Java Language The String Concatenation Operator (+)


Example

The + symbol can mean three distinct operators in Java:

  • If there is no operand before the +, then it is the unary Plus operator.
  • If there are two operands, and they are both numeric. then it is the binary Addition operator.
  • If there are two operands, and at least one of them is a String, then it it the binary Concatenation operator.

In the simple case, the Concatenation operator joins two strings to give a third string. For example:

String s1 = "a String";
String s2 = "This is " + s1;    // s2 contains "This is a String"

When one of the two operands is not a string, it is converted to a String as follows:

  • An operand whose type is a primitive type is converted as if by calling toString() on the boxed value.

  • An operand whose type is a reference type is converted by calling the operand's toString() method. If the operand is null, or if the toString() method returns null, then the string literal "null" is used instead.

For example:

int one = 1;
String s3 = "One is "  + one;         // s3 contains "One is 1"
String s4 = null + " is null";        // s4 contains "null is null"
String s5 = "{1} is " + new int[]{1}; // s5 contains something like
                                      // "{} is [I@xxxxxxxx"

The explanation for the s5 example is that the toString() method on array types is inherited from java.lang.Object, and the behavior is to produce a string that consists of the type name, and the object's identity hashcode.

The Concatenation operator is specified to create a new String object, except in the case where the expression is a Constant Expression. In the latter case, the expression is evaluated at compile type, and its runtime value is equivalent to a string literal. This means that there is no runtime overhead in splitting a long string literal like this:

String typing = "The quick brown fox " +
                "jumped over the " +
                "lazy dog";           // constant expression

Optimization and efficiency

As noted above, with the exception of constant expressions, each string concatenation expression creates a new String object. Consider this code:

public String stars(int count) {
    String res = "";
    for (int i = 0; i < count; i++) {
        res = res + "*";
    }
    return res;
}

In the method above, each iteration of the loop will create a new String that is one character longer than the previous iteration. Each concatenation copies all of the characters in the operand strings to form the new String. Thus, stars(N) will:

  • create N new String objects, and throw away all but the last one,
  • copy N * (N + 1) / 2 characters, and
  • generate O(N^2) bytes of garbage.

This is very expensive for large N. Indeed, any code that concatenates strings in a loop is liable to have this problem. A better way to write this would be as follows:

public String stars(int count) {
    // Create a string builder with capacity 'count' 
    StringBuilder sb = new StringBuilder(count);
    for (int i = 0; i < count; i++) {
        sb.append("*");
    }
    return sb.toString();
}

Ideally, you should set the capacity of the StringBuilder, but if this is not practical, the class will automatically grow the backing array that the builder uses to hold characters. (Note: the implementation expands the backing array exponentially. This strategy keeps that amount of character copying to a O(N) rather than O(N^2).)

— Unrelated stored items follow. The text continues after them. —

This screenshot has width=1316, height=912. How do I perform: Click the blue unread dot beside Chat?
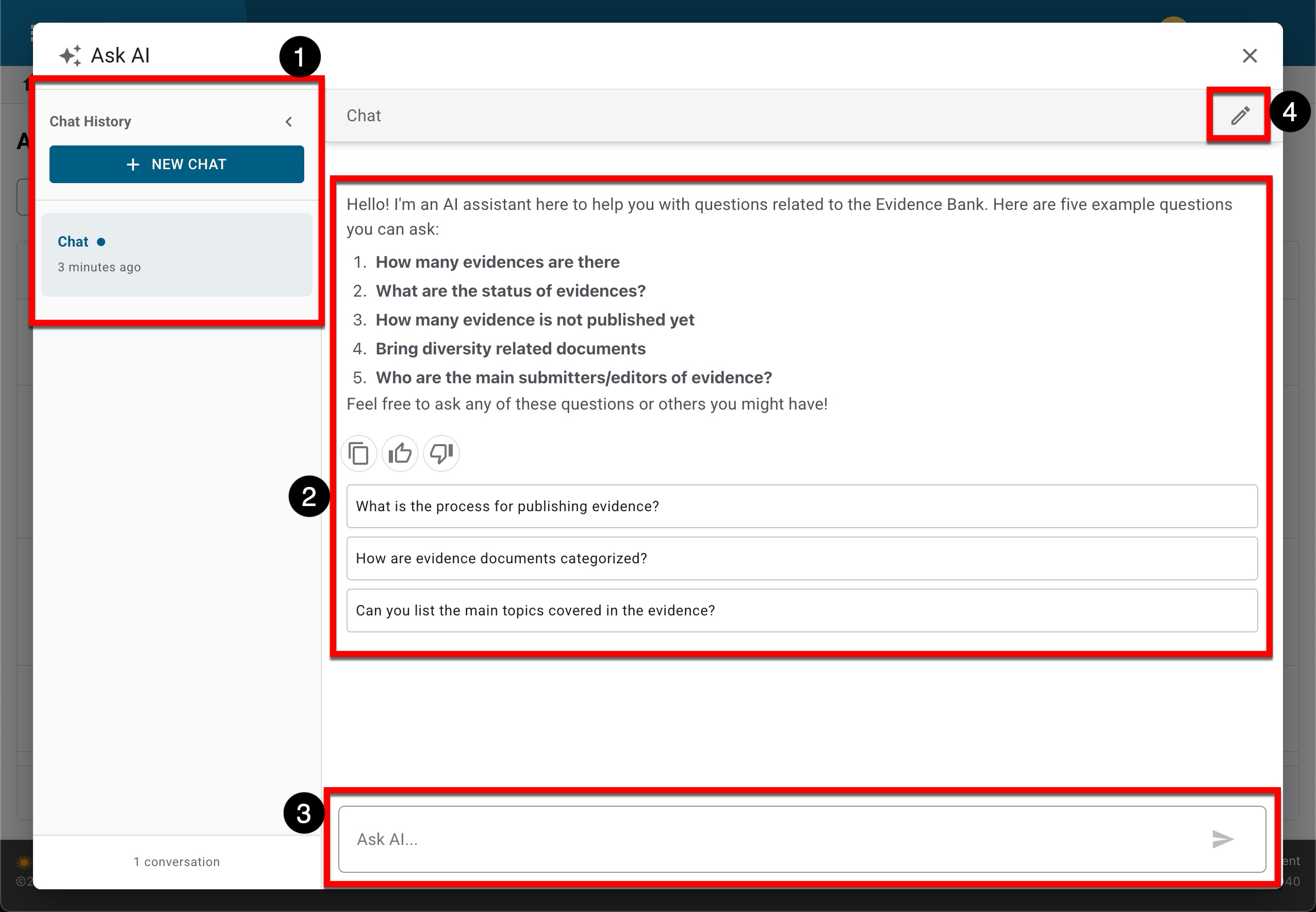[x=101, y=242]
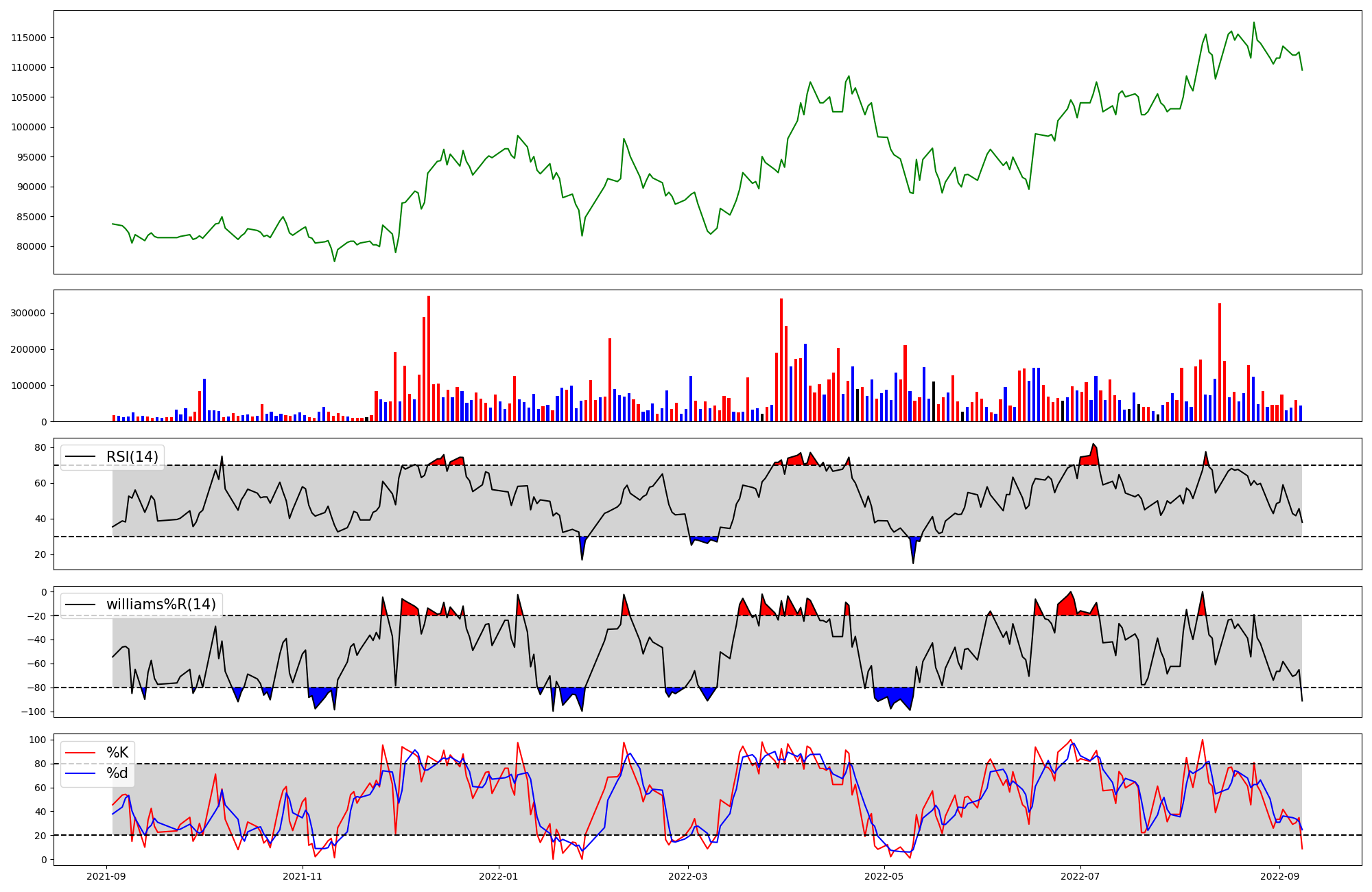Screen dimensions: 1372x892
Task: Select the %K legend text
Action: (x=117, y=753)
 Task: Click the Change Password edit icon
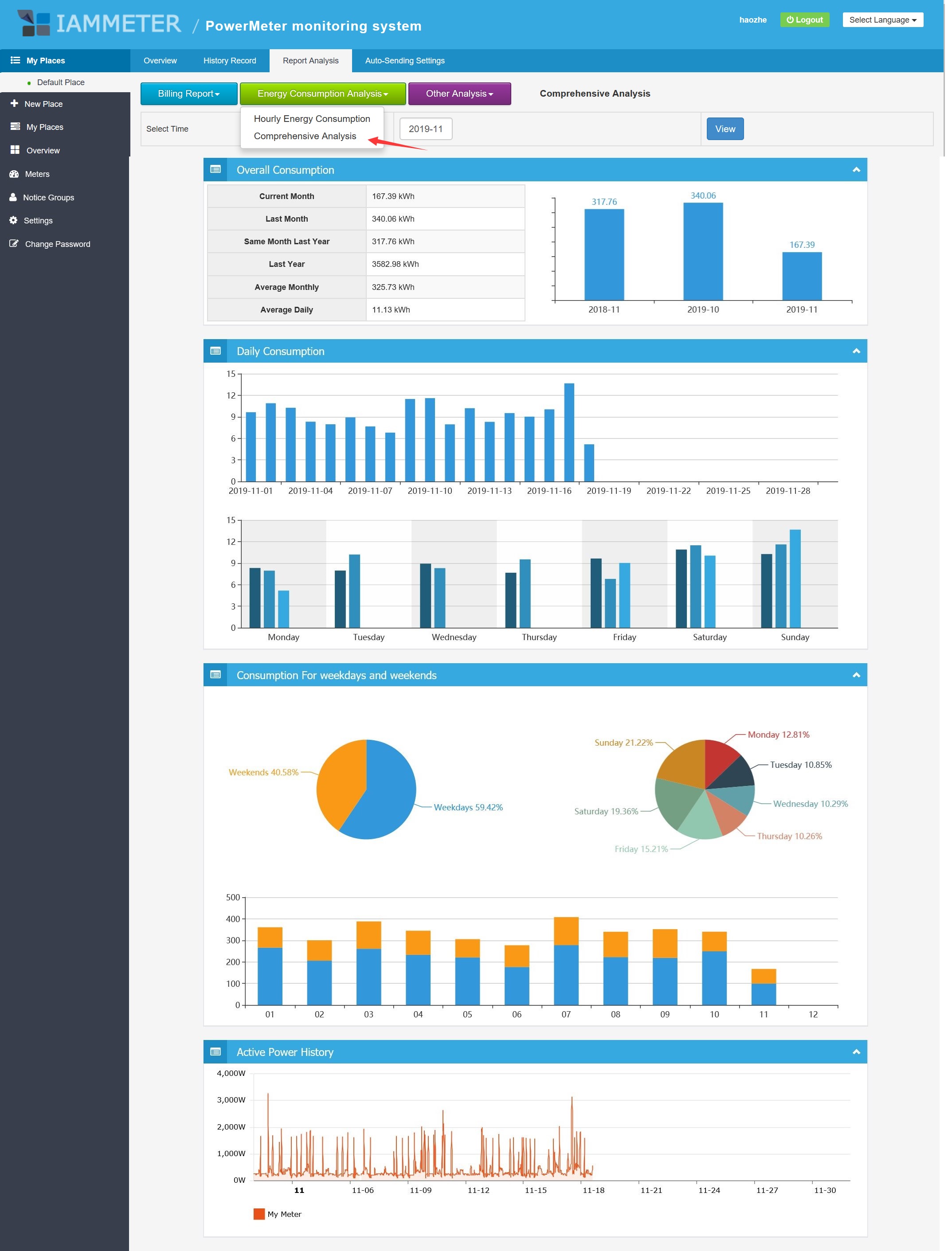click(14, 244)
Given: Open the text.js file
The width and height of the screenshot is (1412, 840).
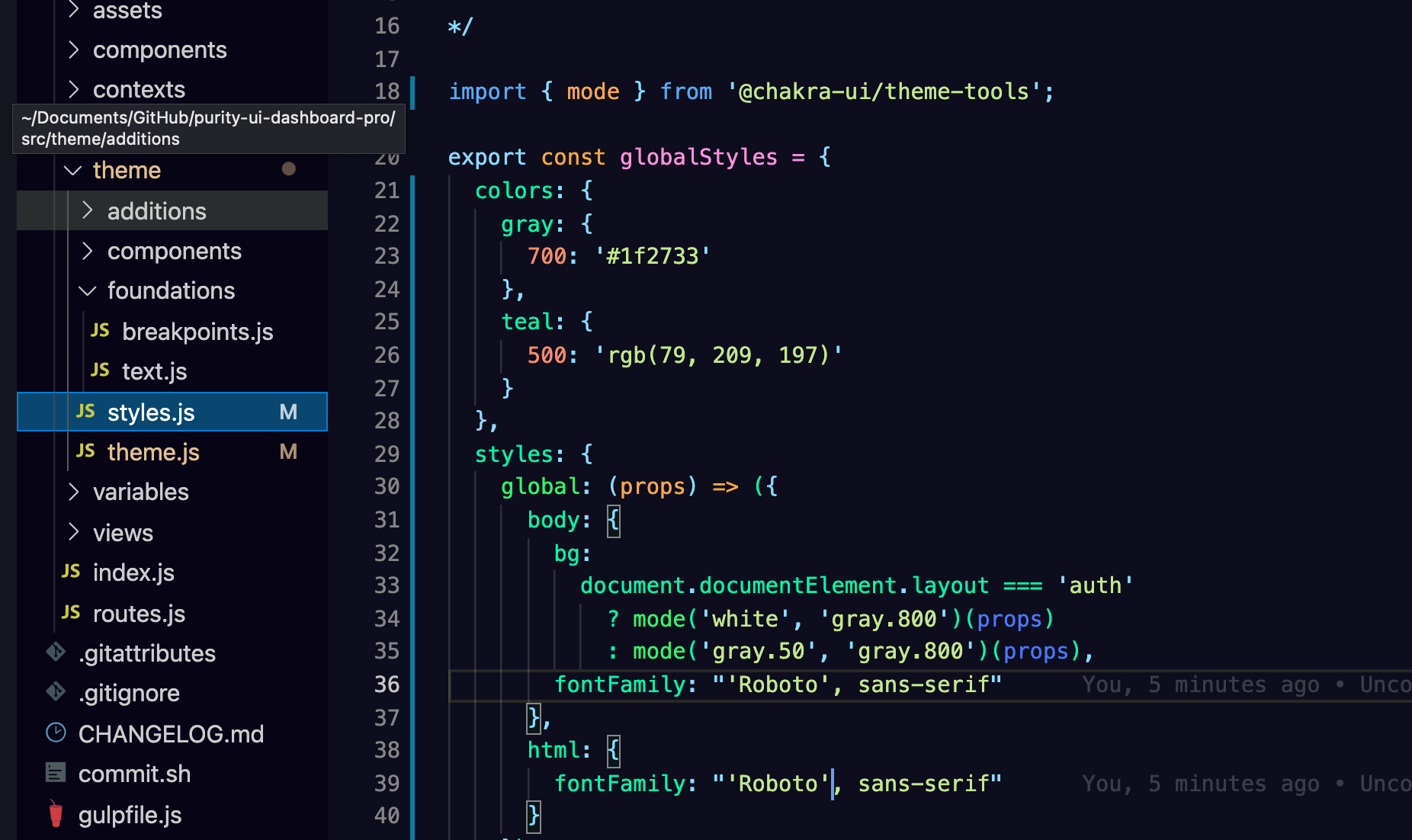Looking at the screenshot, I should point(154,371).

Some people apply this pattern to all string concatenations. However, this is unnecessary because the JLS allows a Java compiler to optimize string concatenations within a single expression. For example:

String s1 = ...;
String s2 = ...;    
String test = "Hello " + s1 + ". Welcome to " + s2 + "\n";

will typically be optimized by the bytecode compiler to something like this;

StringBuilder tmp = new StringBuilder();
tmp.append("Hello ")
tmp.append(s1 == null ? "null" + s1);
tmp.append("Welcome to ");
tmp.append(s2 == null ? "null" + s2);
tmp.append("\n");
String test = tmp.toString();

(The JIT compiler may optimize that further if it can deduce that s1 or s2 cannot be null.) But note that this optimization is only permitted within a single expression.

In short, if you are concerned about the efficiency of string concatenations:

  • Do hand-optimize if you are doing repeated concatenation in a loop (or similar).
  • Don't hand-optimize a single concatenation expression.